INDONESIA’s highest-ranking Muslim clerics are leading the charge for a pace-setting and highly relevant form of Islamic expression, environmental activism.

Eco-religiosity, the best thing to happen in the realm of faith, may shortly edge out doctrinal conservatism with its excessive focus on ritual observance to the utter neglect of planetary ethics.

Preachers, academics and politicians met last year to establish the Muslim Congress for a Sustainable Indonesia, designating mosques as places to “green the mind and the heart” with the installation of solar panels and water recycling systems.

Imams are becoming “environmental preachers” delivering sermons aimed at mobilising support to help push Indonesia’s transition to a clean economy.

The eco-Islam movement is also penetrating religious schools to enlist students in the climate change battle.

Indonesia has the foresight to stimulate climate activism by harnessing the power of religion and directing it towards the noblest purpose.

How this column wishes this progressive move can be taken in Malaysia.

We can strive to do better than Indonesia by establishing a National Interfaith Congress for a Sustainable Malaysia roping in every mosque, church, temple and gurdwara, and every religious school run by any religious group.

It is time for Malaysia to drop the old-school routine of doing only what is prescribed by our religious traditions while staring nonplussed at the environmental challenges facing humanity.

Top-ranking Indonesian Muslim clerics possess a far greater sense of climate urgency because they are fully aware that inadequate action means the destruction of society.

Jakarta is slowly sinking into the sea, a consequence of non-existent urban planning and unfettered development made worse by rising sea levels.

One week of heavy rains in several parts of Indonesia last October created more than 150,000 flood victims.
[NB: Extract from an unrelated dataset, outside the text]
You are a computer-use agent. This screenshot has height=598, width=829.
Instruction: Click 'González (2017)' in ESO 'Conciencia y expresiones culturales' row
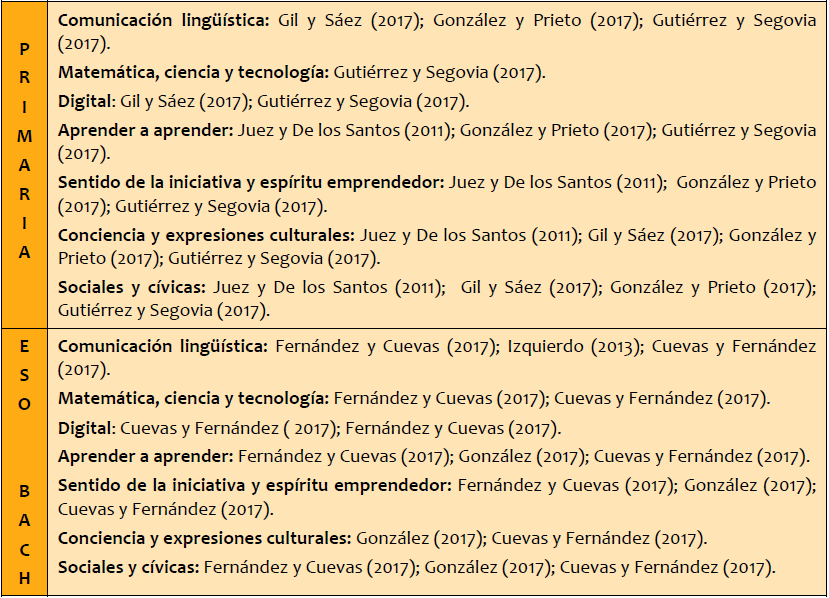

Seventy disasters were recorded that week.

Malaysia too is facing a climate crisis with climate change inducing extreme rainfall events precipitating massive flooding and multiple landslides.

In just one month towards the end of last year, more than 120,000 flood victims had to be evacuated.

The low level of public concern over the deteriorating environment, exacerbated by a broad lack of religious attention to the climate emergency, belies the huge publicity given to environmental, social and governance practices.

Much of it could be greenwashing as has been exposed in many countries.

Malaysia’s CO2 emissions ranking has worsened in comparison with Indonesia and Singapore.

Just watch the daily traffic logjams in Klang Valley and figure out the amount of petrol burnt.

The gradual sinking of Jakarta into the sea ought to ring alarm bells throughout Malaysia because we share the same ocean.

Penang is showing early signs of distress with Batu Ferringhi beach and other public beaches losing a titanic struggle against erosion, as giant protective sandbags are torn apart or washed away by strong waves. Coastlines in other states are also retreating.

When neighbours and even faraway friends are being hit by climate change, should we stay largely unconcerned because there are no volcanoes in our land burying cities in thick ash? Massive flooding during the Christmas season in the nearby Philippines forced the government to move nearly 600,000 people to safety.

Governor Henry Oaminal of Misamis Occidental Province told a news agency: “We’ve had floods before but these are the worst rainfall and water flow levels we have ever had.”

Last May and June, unusually heavy monsoon rains inundated swathes of Bangladesh and India killing hundreds and displacing millions.

In August to September, one-third of Pakistan was submerged with 33 million people affected and more than 1,100 killed.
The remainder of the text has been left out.